_Work task A_
Answer these questions from the text on Apple and visionary dictatorship, using the facts it states:
(i) On which day is the pressroom usually dark?
(ii) How often is The Lamp published?
(iii) Without what can you set up a Mac, according to the text?
_Work task B_
Resume the text on Apple and visionary dictatorship right after its last sentence, keeping the same voice.

____ Extracted text

Make a decent job of it

“I’m saying that the pressroom of All Hail Our Glorious Leader’s News, Sports, And Sudoku is usually dark on Tuesdays, except when there’s a game. The Lamp is just a weekly, right? So why don’t you take over the presses on Tuesdays, and make a decent job of it? I bet you could even fit your whole print run on what’s left on the spools after Monday’s late edition. So yeah, it’s my presses and my distribution system and my rules…but you could accomplish a hell of a lot more, reach a hell of a lot more people, and your expenses would be practically nil. Go ahead and publish whatever you want; if any problems crop up, we can talk later.”

So, here’s a philosophical question. If the people’s needs are met and they live happily under tyranny, are you really a tyrant? What’s more important? Actual freedom, or the benefits of living under an orderly, thoughtful, and visionary dictatorship?

The souls of those whom you govern are inexorably trapped inside your iron fist, but you attend to almost their every need and desire. Even when you take away liberties, you usually replace them with something better than what they would have if they had actual freedom of choice.

Visionary dictatorship

‘Visionary dictatorship’ has always been the hallmark of Apple hardware and software. The Mac bucked the prevailing trend for openness from the start. You would not assemble your own desktop from components, nor buy from the vendor you wanted. Your Apple-brand OS would run on Apple-logoed hardware assembled from proprietary components. And if you didn’t like it, well, there’s the door…

And we all went for it. Because there were endless tangible benefits, beginning with the fact that unlike ‘open’ platforms, you can set up a Mac without having to have a second working computer standing by for research and diagnostic purposes.

________
____ Dataset entries

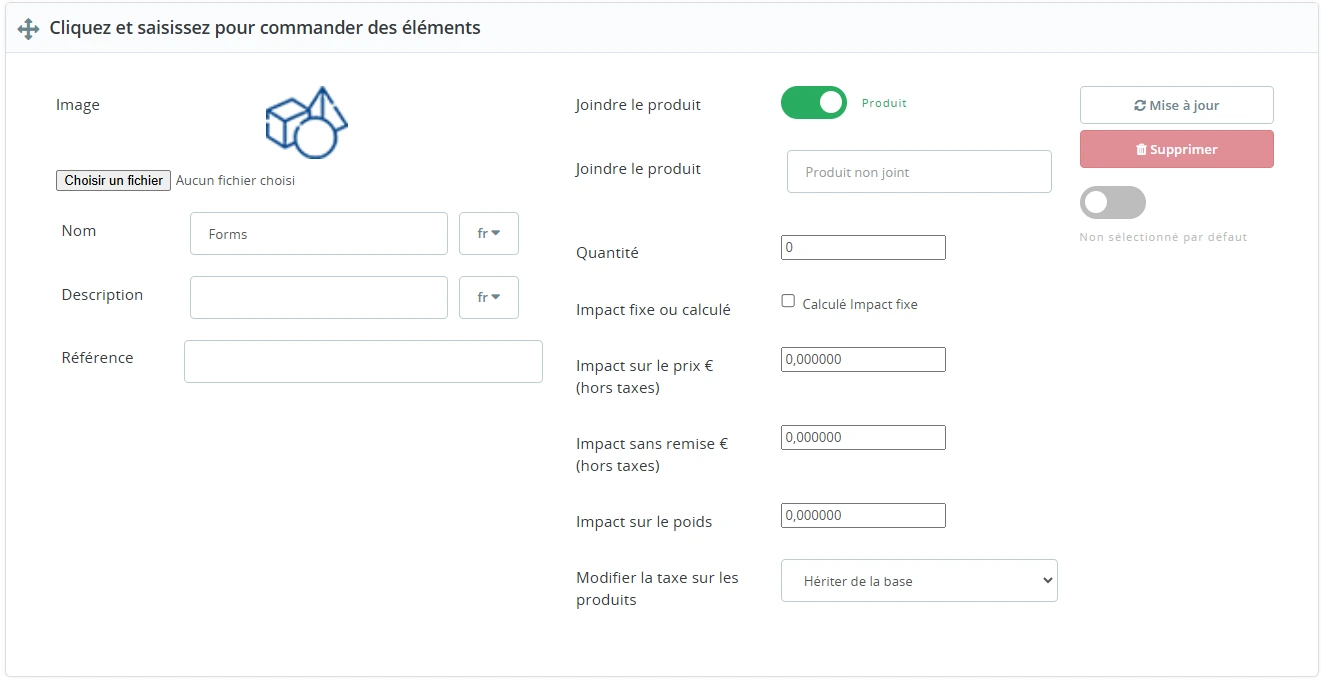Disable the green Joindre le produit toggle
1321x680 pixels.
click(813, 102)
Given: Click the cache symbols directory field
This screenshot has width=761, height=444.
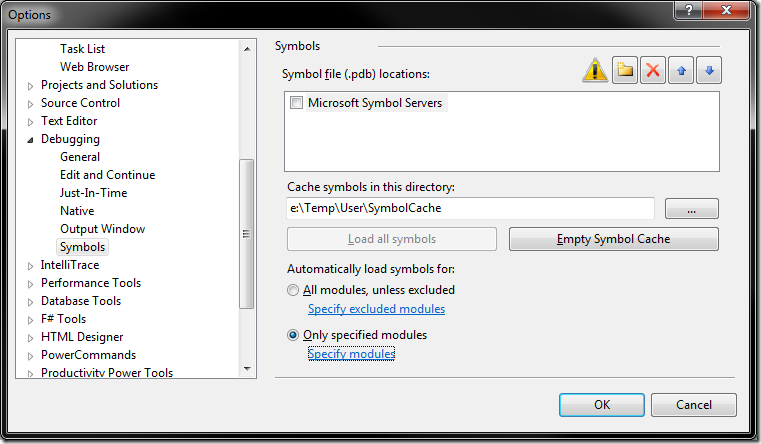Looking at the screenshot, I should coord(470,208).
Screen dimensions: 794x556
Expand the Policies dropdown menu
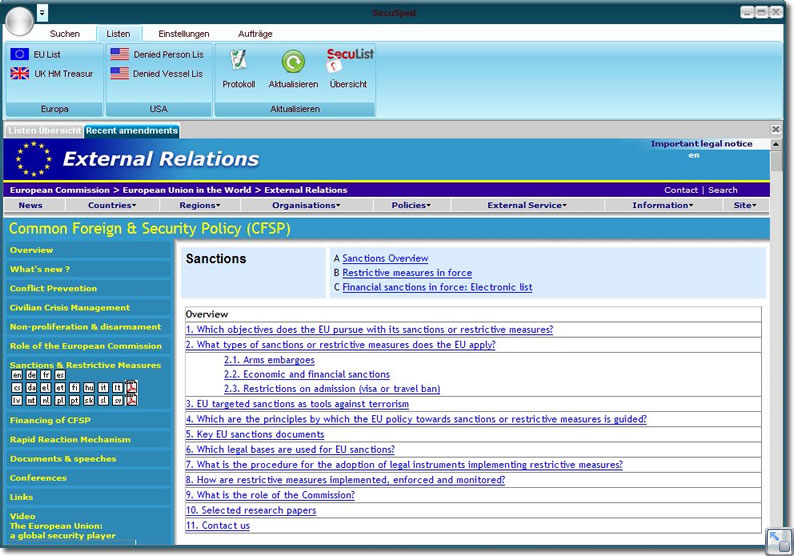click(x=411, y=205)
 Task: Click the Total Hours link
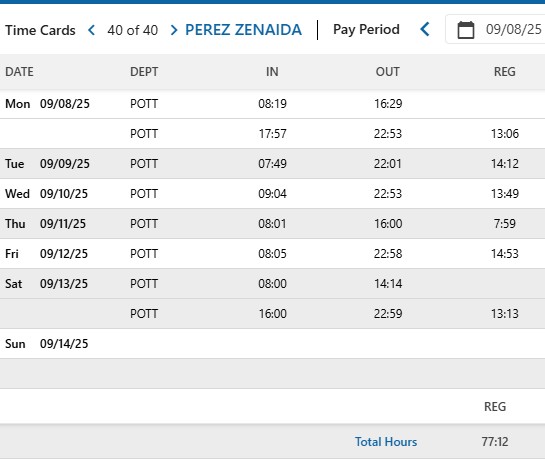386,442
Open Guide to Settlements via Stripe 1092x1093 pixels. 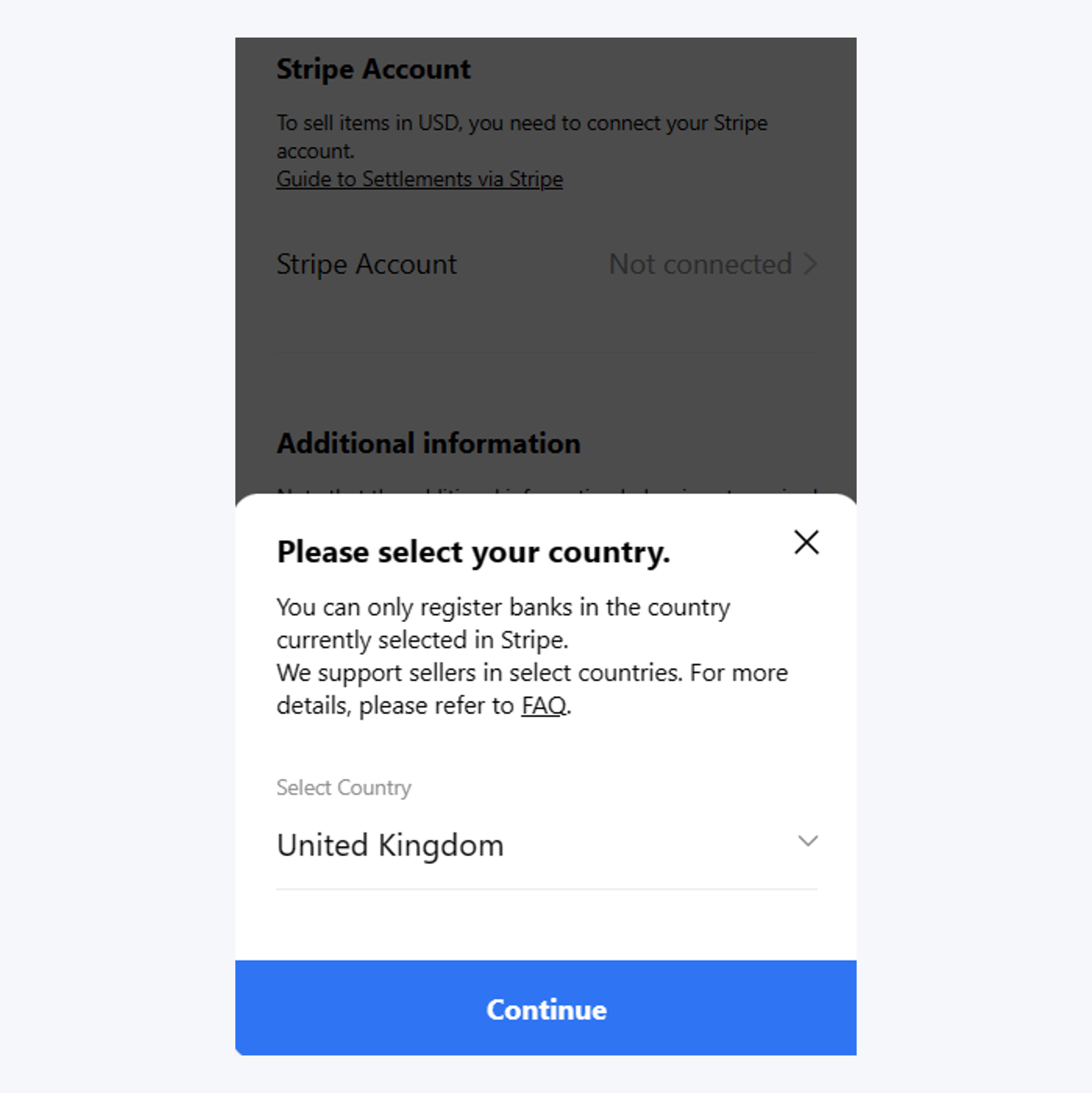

________

_Task output A_
(i) Tuesdays, except when there's a game.
(ii) Weekly.
(iii) Without a second working computer standing by for research and diagnostic purposes.

_Task output B_
We went for the iPod and the iTunes Store because even now, seven years later, there’s no simpler and more reliable digital music system and the iTunes Store is the most powerful tool for browsing and discovering new music. Sure, you’re locked into Apple hardware and software for life, but what the heck.

A couple of months ago, Apple finally unveiled plans for third-party iPhone and iPod touch software. And the grip around Mac users has tightened another notch. Apple controls the software distribution system completely. Apple – not the users or the developers – gets to decide whether an app is suitable for these devices or not.

Just like every other time they’ve limited freedom, the argument seems perfectly reasonable. Steve Jobs put up a slide showing the sort of apps that Apple would refuse to distribute. It included words such as ‘Porn’, ‘Privacy’, ‘Bandwidth Hog’… and ‘Unspecified’. That last word should have been accompanied by the sound of distant horses rearing up and whinnying in terror, shouldn’t it?

Still, I’ve used plenty of open-source computers, phones, music players, everything. They’re usually united by two traits. First, they afford the user unlimited control and power over the content and the overall experience, and second, they’re about as elegant, well-thought-out, and practical as a… Well, you get the idea.

For now, I like Apple’s handcuffs. They’re lightweight, elegant, feature an integrated bottle opener and Bluetooth transceiver, and everybody tells me that they complement my skin tone beautifully. Apple insists it knows what’s best for us. But it feeds us another bit of poison every year. It might come to seem so normal that we’ll forget that too much of this stuff will eventually kill us. That’s dangerous. Eternal vigilance is the price of fake freedom.